記事監修医師
MYメディカルクリニック横浜みなとみらい 院長 東京大学医学部卒 医学博士日本呼吸器学会認定呼吸器専門医日本内科学会認定総合内科専門医人間ドック学会認定医難病指定医Member of American College of Physicians
山本 康博 先生
2018/1/19
記事監修医師
MYメディカルクリニック横浜みなとみらい 院長 東京大学医学部卒 医学博士日本呼吸器学会認定呼吸器専門医日本内科学会認定総合内科専門医人間ドック学会認定医難病指定医Member of American College of Physicians
山本 康博 先生
シャイ・ドレーガー症候群とは、主に自律神経に異常が起こる病気です。
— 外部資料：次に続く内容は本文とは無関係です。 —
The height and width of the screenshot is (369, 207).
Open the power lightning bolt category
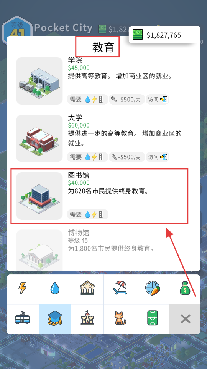tap(23, 288)
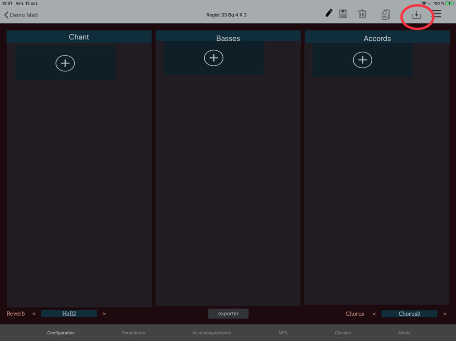This screenshot has width=456, height=341.
Task: Select next Reverb type with right arrow
Action: click(x=104, y=314)
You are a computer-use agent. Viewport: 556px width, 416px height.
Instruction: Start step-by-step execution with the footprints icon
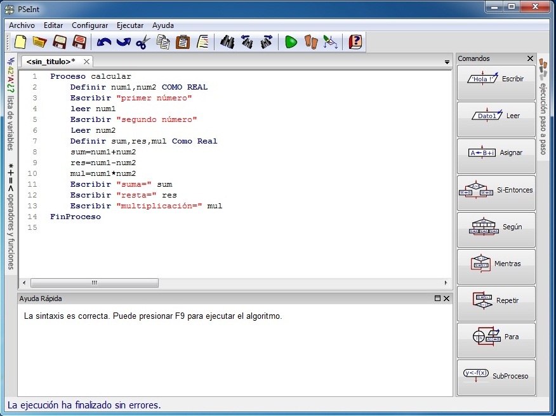click(x=310, y=42)
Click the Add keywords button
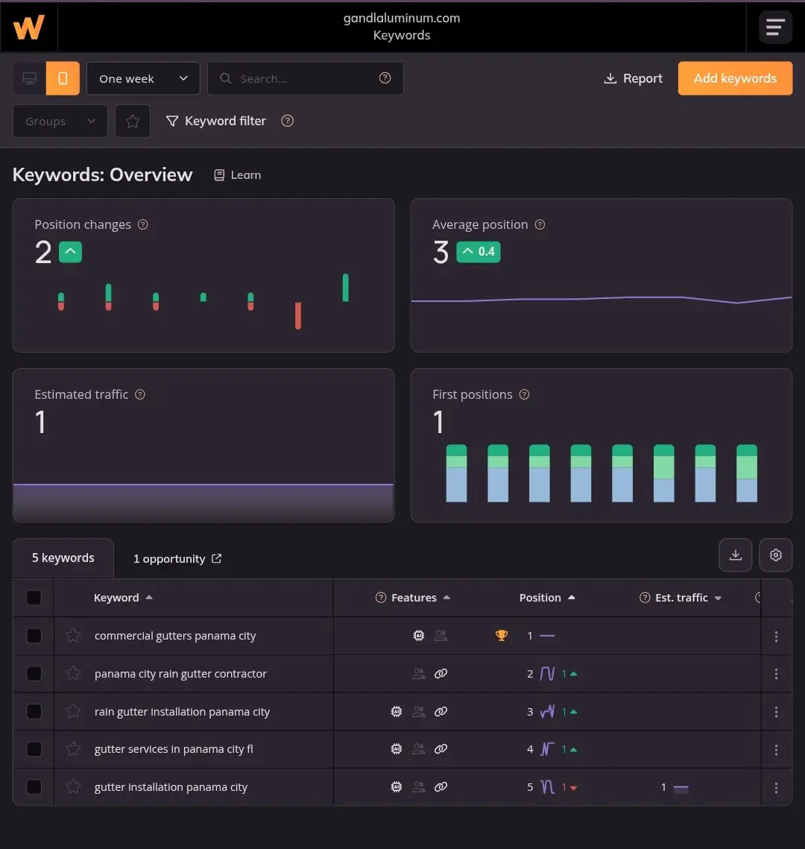805x849 pixels. (735, 78)
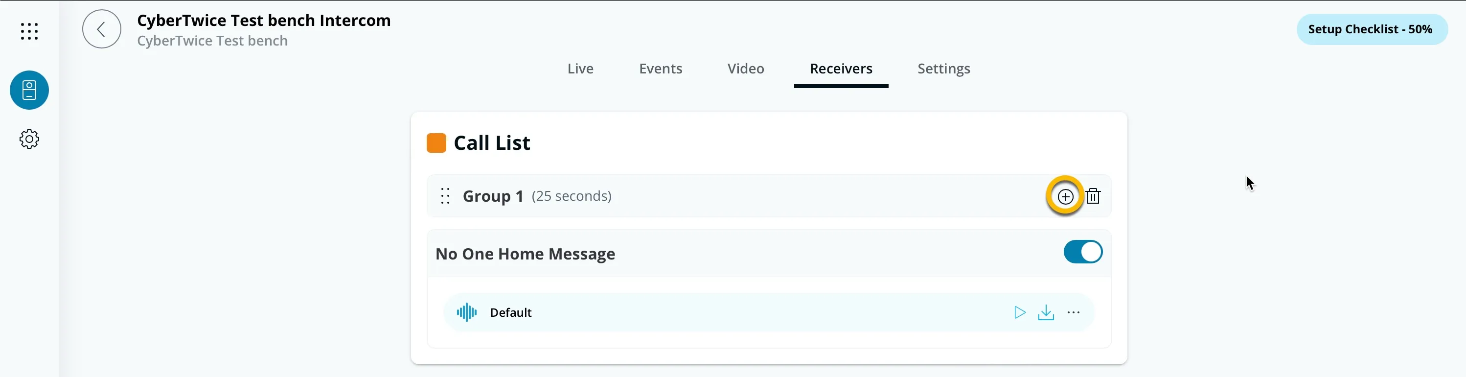This screenshot has height=377, width=1466.
Task: Open the Default message more options menu
Action: (x=1073, y=312)
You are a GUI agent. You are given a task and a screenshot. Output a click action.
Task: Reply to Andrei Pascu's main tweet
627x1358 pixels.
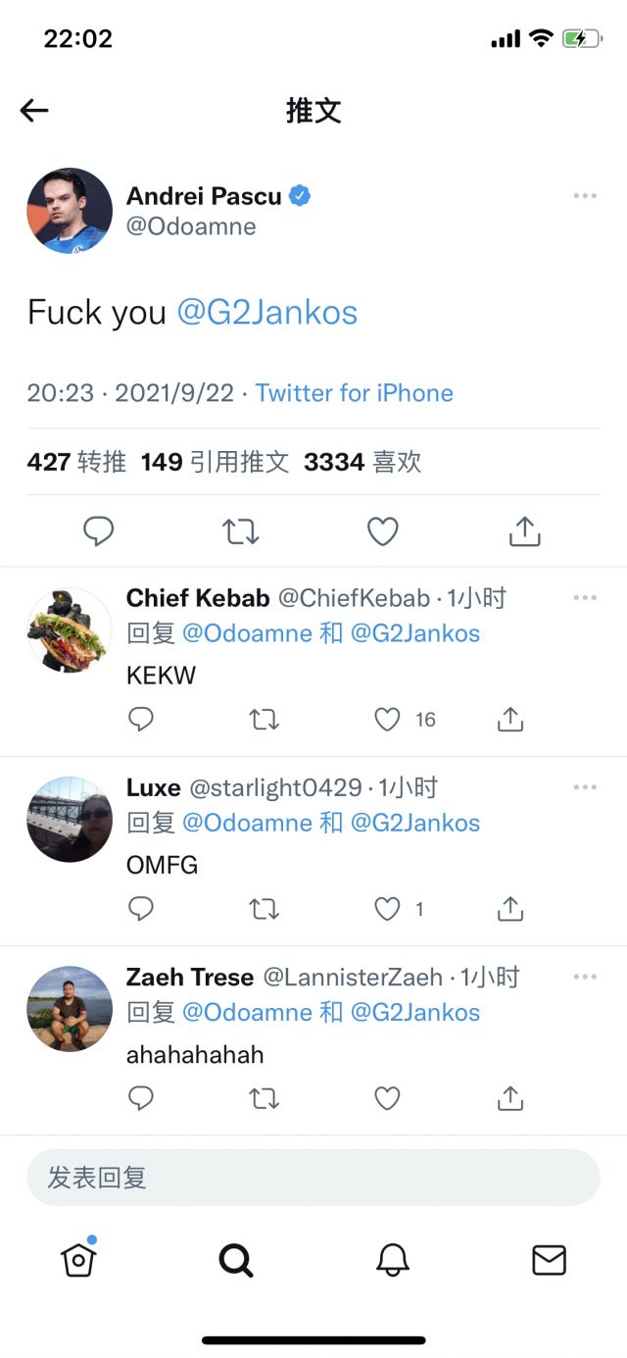tap(98, 531)
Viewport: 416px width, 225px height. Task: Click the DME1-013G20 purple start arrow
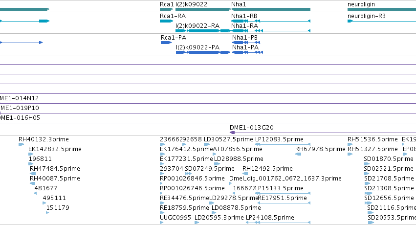[232, 133]
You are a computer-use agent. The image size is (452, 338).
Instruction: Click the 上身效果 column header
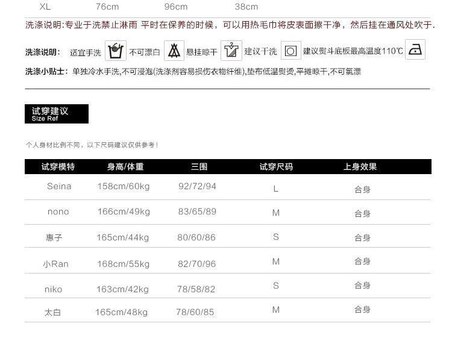(360, 167)
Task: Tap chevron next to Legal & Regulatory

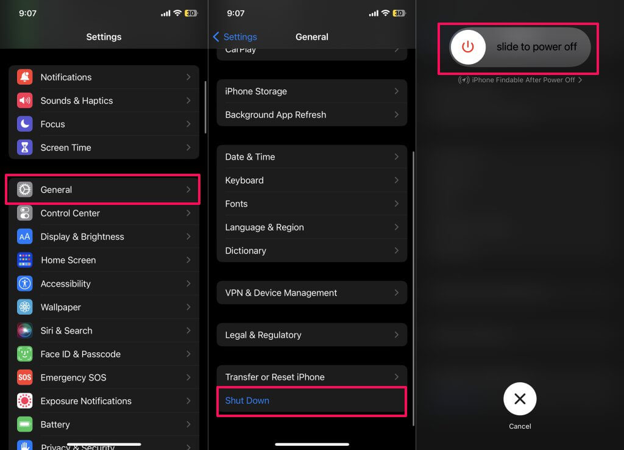Action: click(396, 335)
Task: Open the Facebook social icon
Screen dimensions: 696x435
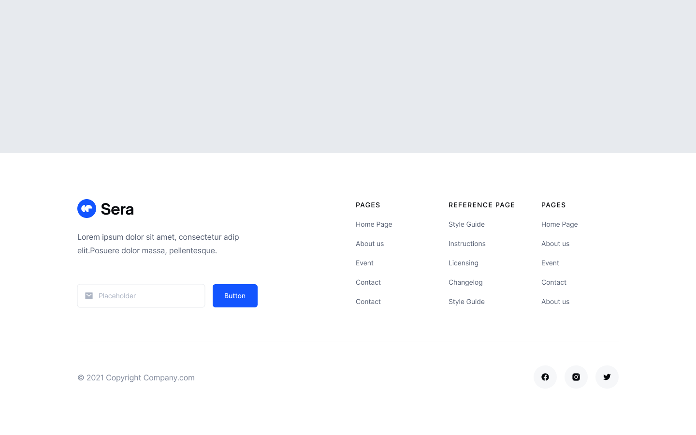Action: [545, 377]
めまいから始まり、進行すると排尿障害や排便障害、パーキンソン症状などが現れるようになります。この記事では、シャイ・ドレーガー症候群の予後とケア方法についてまとめています。
シャイ・ドレーガー症候群とは、神経に異常が起こる多系統萎縮症(たけいとういしゅくしょう)の一種とされる病気です。
特に自律神経に異常が起き、女性よりも男性の方が3倍ほど発症しやすいのが特徴です。尚、この病気に遺伝性はありません。
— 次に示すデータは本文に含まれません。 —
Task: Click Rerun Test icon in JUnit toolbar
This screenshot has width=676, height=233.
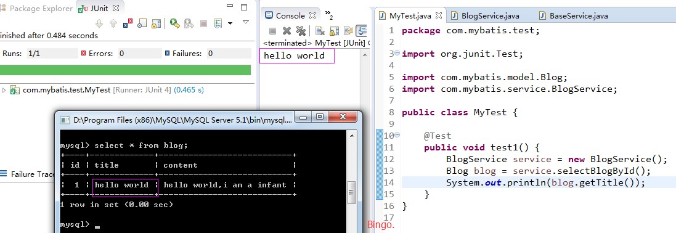Action: (x=174, y=23)
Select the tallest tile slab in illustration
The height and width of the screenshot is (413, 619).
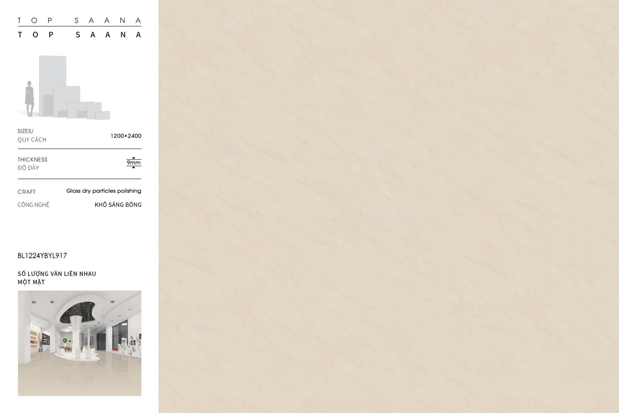click(52, 73)
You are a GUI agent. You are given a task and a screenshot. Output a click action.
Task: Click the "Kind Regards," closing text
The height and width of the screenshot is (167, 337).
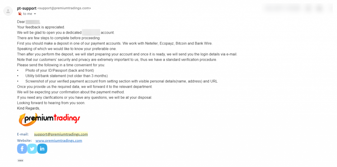tap(29, 108)
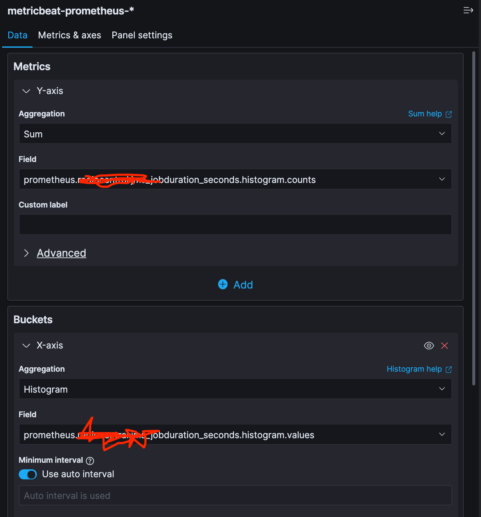The image size is (481, 517).
Task: Collapse the sidebar with top-right arrow icon
Action: click(x=468, y=10)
発症原因はわかっていませんが、近年では自律神経や体の動きをつかさどる部分の神経細胞に変形が生じたり、異常な細胞が発生することによるものと考えられています。
シャイ・ドレーガー症候群の代表的な症状は、自律神経障害です。
初期段階では立った時にめまいを起こす起立性低血圧や排尿障害が起こり、症状が進行すると、めまいから強い倦怠感と失神を引き起こしたり、頻尿や夜間尿、失禁、残尿感を感じて排尿が難しくなります。
さらに進むと、便秘や便失禁を伴う排便障害、汗をかかなくなる発汗障害、大きないびきを伴う睡眠時無呼吸症候群、勃起障害、最終的には、小脳障害やパーキンソン病の症状も発症します。
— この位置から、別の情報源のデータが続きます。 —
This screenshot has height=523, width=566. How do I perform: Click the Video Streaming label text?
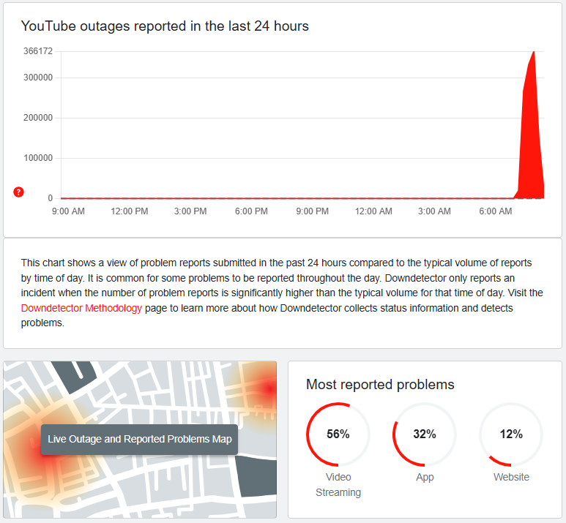338,485
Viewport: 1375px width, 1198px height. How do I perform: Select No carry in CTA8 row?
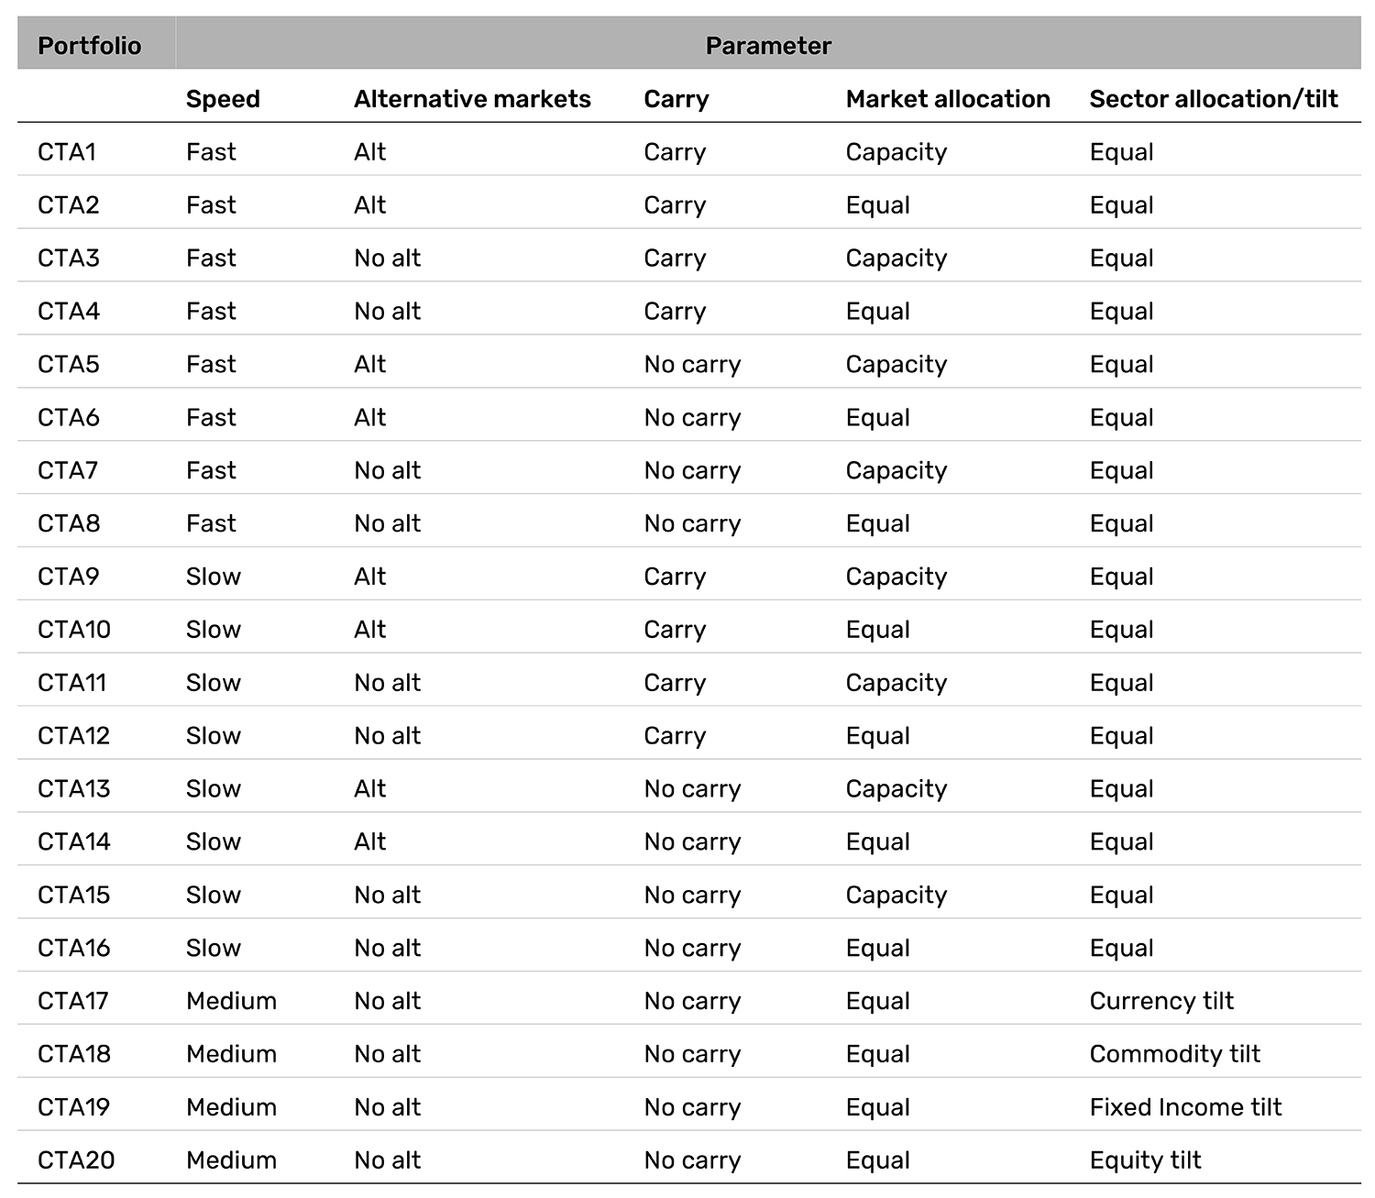tap(692, 525)
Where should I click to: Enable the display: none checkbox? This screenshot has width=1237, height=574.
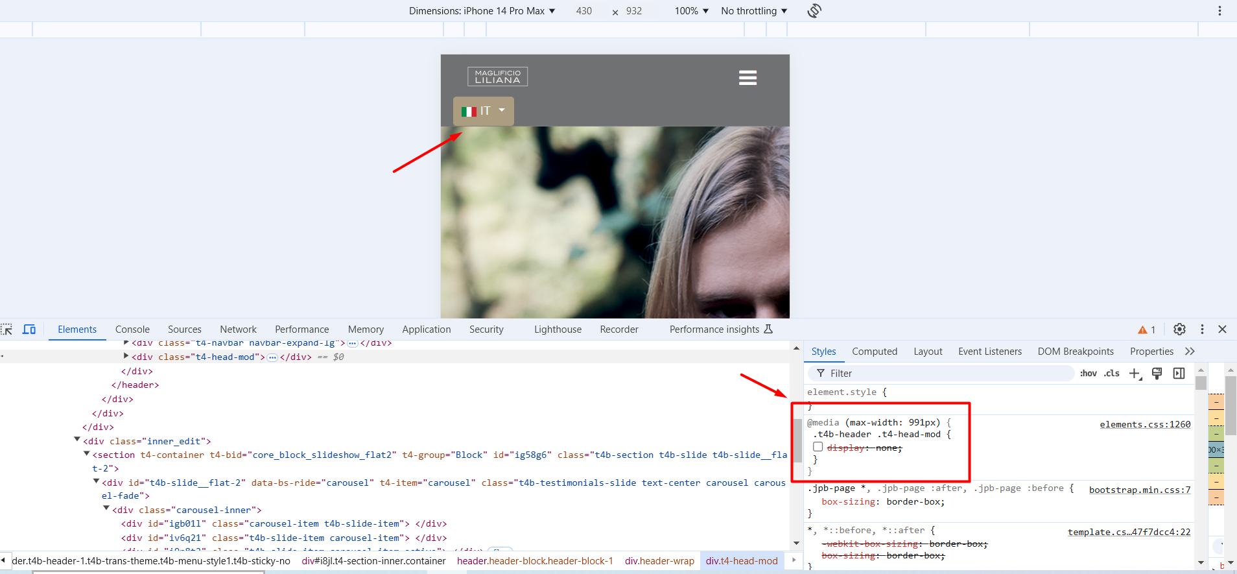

シャイ・ドレーガー症候群には根本的な治療法や予防法は確立されていないため、治療は症状の段階に応じたケアや対症療法がメインとなります。
以下に、シャイ・ドレーガー症候群のケア方法について、病状の段階別に4つに分けてご紹介していきます。
起立性低血圧を起こさないように生活習慣を見直し、失神したときのために周囲に気をつけて生活する必要があります。
横になった状態から起き上がったり、立ち上がるときに特に症状が出やすいため、ゆっくりと体を起すようにしたり、着圧ストッキングを装着するのが有効とされます。
薬物治療とあわせて、日常生活でのリハビリが重要になります。
ベッドからの起き上がりや歩行、会話などの日常的なリハビリを通して、今ある運動や言語の機能を活かせるものを行うとよいでしょう。
ただし、運動機能の落ちている患者1人で行うと転倒とけがのリスクが大きいので、家族や専門家による介助のもとで行ってください。
シャイ・ドレーガー症候群が進行すると、筋肉の緊張や機能低下によって飲食物を飲み込む機能(嚥下機能)も弱くなります。
飲食物をあやまって気管に入れてしまうと誤嚥性の肺炎を起こすこともあるので、食事を食べやすい大きさやかたちにしたり、水分にとろみをつけるなどして対処しましょう。
小脳障害の症状の1つに、酔ったようにろれつがまわらなくなったり、言葉が途切れて聞きづらくなるなどによる、コミュニケーション障害があります。
思うようにコミュニケーションを取れない状態は、患者自身と周囲の人の両方にとって辛い状態となるため、今ある機能で円滑なコミュニケーションを取るための工夫が必要です。
指さしで会話できる文字盤やボードを使ってみると良いでしょう。
シャイ・ドレーガー症候群には、残念ながら根本的な治療法はありません。しかし、症状にあわせたケアで進行を遅らせたり、今ある機能を保存することは可能です。気になる症状があるなら、医療機関を受診して専門家のアドバイスをもらいましょう。